A lot of users will be used to features that keep the processor cores in low power states, or the graphics, but also part of this is the interconnect fabric and the memory controller. One of the new developments for Ryzen 5000, and in both Cezanne on Zen 3 and Lucienne on Zen 2, is that AMD has enabled deeper low-power states for the memory physical layer (PHY) interface. This enables the system to save power when the memory subsystem is either not needed or in a period of low activity. This means putting the fabric and memory on its own voltage plane, but also enabling the required logic to drive it to a lower power when idle. AMD states that the low-dropout regulators (LDOs) are configured to enable this transition, and in certain circumstances, allow the PHY to be bypassed to further lower power consumption.
The tradeoff with having a part of the processor in such a low power state is the time it takes to recover from idle, which is also a metric to keep track of. AMD is stating that the design in Ryzen 5000 also enables a fast exit to full activity, meaning that the high performance modes can be entered quickly.
Also on the memory front, it would appear that AMD is doubling capacity support for both LPDDR4X and DDR4. For this generation, Cezanne systems can be enabled with up to 32 GB of LPDDR4X-4267 (68.2 GB/s), or up to 64 GB of DDR4-3200 (51.2 GB/s). The benefits of LPDDR4X are lower power and higher bandwidth, while DDR4 enables higher capacity and a potentially upgradable design.
Per-Core Voltage Control for Cezanne and Lucienne
In line with the same theme of saving power, not only should the periphery of the core be managed for idle use, but the cores should as well. In Ryzen 4000 Mobile, AMD had a system whereby each core could have a separate frequency, which saved some power, but the drawback was that all the cores were on a single voltage plane and so even if a core was idle when another one was heavily loaded, all cores were running at that top voltage. This changes with all members of the Ryzen 5000 Mobile family, as both Cezanne and Lucienne will both feature voltage control on a per-core level.
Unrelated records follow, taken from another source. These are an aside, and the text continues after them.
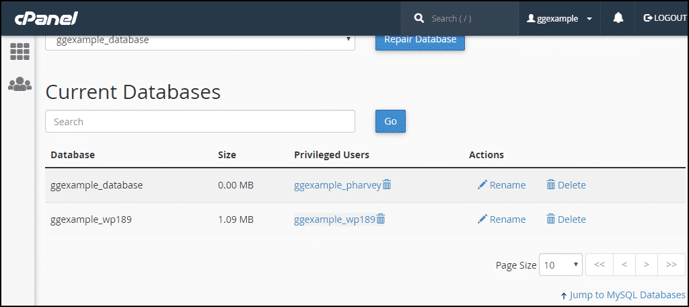This screenshot has width=689, height=307.
Task: Open the grid home icon in sidebar
Action: pyautogui.click(x=20, y=51)
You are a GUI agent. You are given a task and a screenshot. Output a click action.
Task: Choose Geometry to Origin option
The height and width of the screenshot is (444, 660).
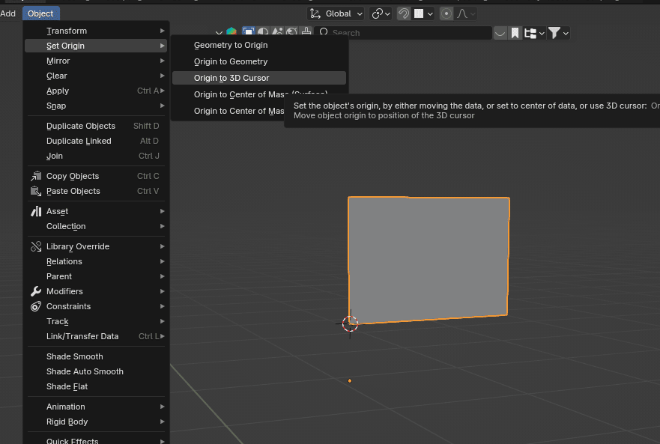[x=231, y=45]
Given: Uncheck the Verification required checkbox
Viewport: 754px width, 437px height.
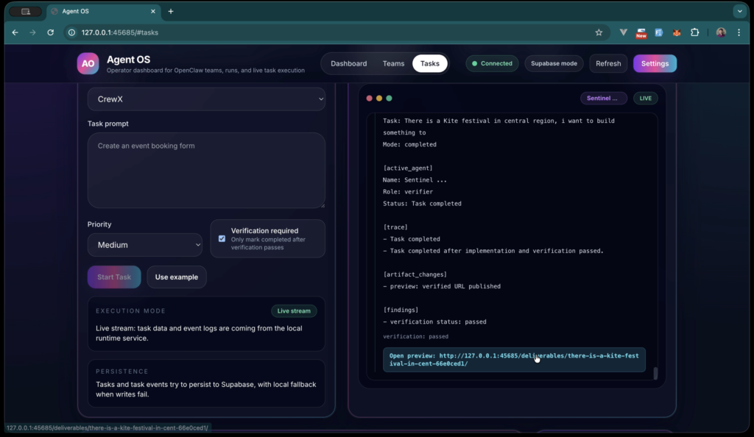Looking at the screenshot, I should pyautogui.click(x=222, y=237).
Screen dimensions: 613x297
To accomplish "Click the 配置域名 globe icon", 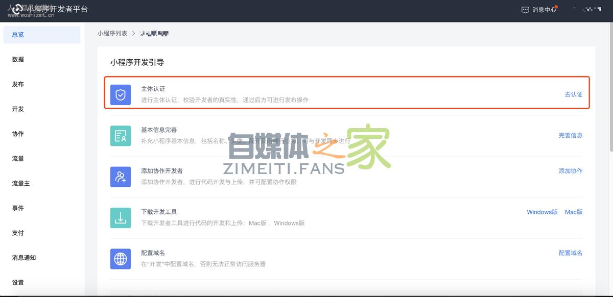I will (120, 259).
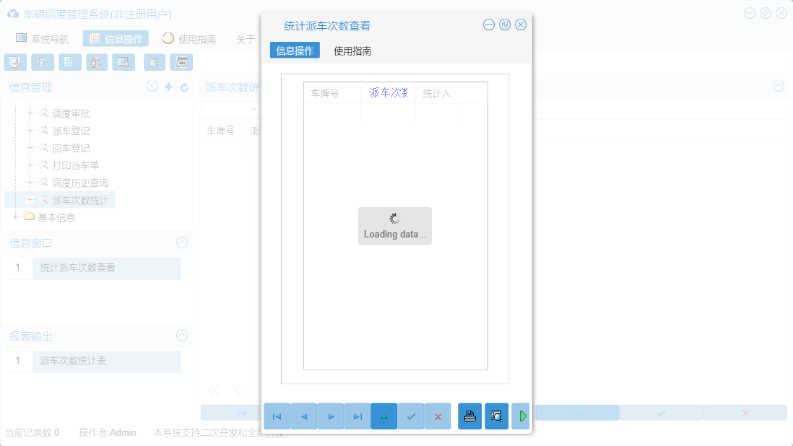Screen dimensions: 793x446
Task: Sort by the 派车次数 column header
Action: (388, 92)
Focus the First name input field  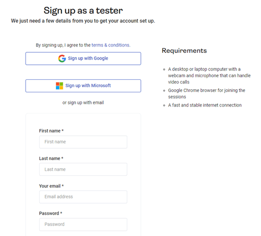point(83,142)
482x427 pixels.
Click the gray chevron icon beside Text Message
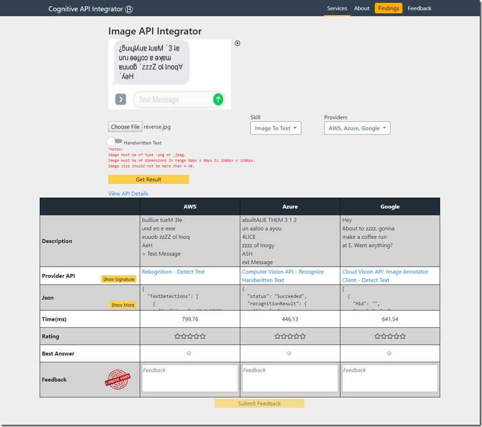121,100
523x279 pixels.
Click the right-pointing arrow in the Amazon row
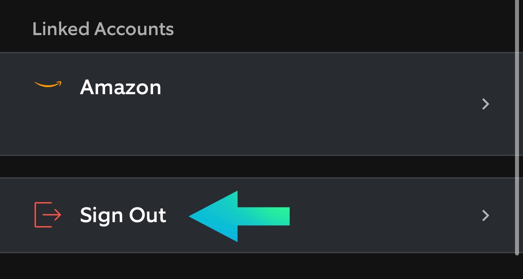pyautogui.click(x=486, y=104)
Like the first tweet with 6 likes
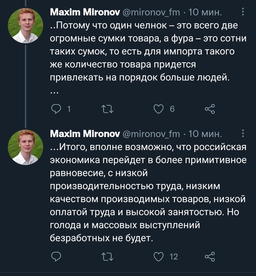The height and width of the screenshot is (276, 256). pyautogui.click(x=158, y=109)
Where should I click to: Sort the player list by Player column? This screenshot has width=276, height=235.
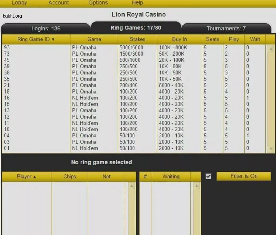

The slide from AMD shows it best – the cores running at higher frequencies get higher voltage, and the cores that are idling can reduce their voltage to save power. One of the main limits to enabling this sort of profile, aside from actually having the control to do it in the first place, is to do it fast enough for it both to count towards power consumption but also such that it is transparent to the user – the cores should still be able to come to a high voltage/high frequency state within a suitable time. AMD’s design works with operating system triggers and quality of service hooks to apply high-frequency modes in a task-based format.
On AMD’s desktop processors, we saw that the introduction of a feature called CPPC2 helped enable this, and the same is true on the mobile processors, however it took another generation to do the required design and firmware changes.
Power and Response Optimization (CPPC2) for Cezanne and Lucienne
As we accelerate into the future of computing, making the most out of each individual bit of silicon is going to matter more. This means more control, more optimization, and more specialization. For Cezanne and Lucienne, AMD is implementing several CPPC2 features first exhibited on desktop silicon to try and get the most out of the silicon design.
‘Preferred Core’ is a term used mostly on the desktop space to indicate which CPU core in the design can turbo to the highest frequency at the best power, and through a series of operating system hooks, the system will selectively run all single-threaded workloads on that core assuming no other workload is present. Previously, threads could bounce around to enable a more equal thermal distribution – AMD will now selectively keep the workload on the single core until thermal limits kick in, enabling peak performance and no extra delays from thread switching. For overclockable systems, this typically also represents the best core for boosting the frequency, which becomes relevant for Ryzen 5000 Mobile and the new HX series processors.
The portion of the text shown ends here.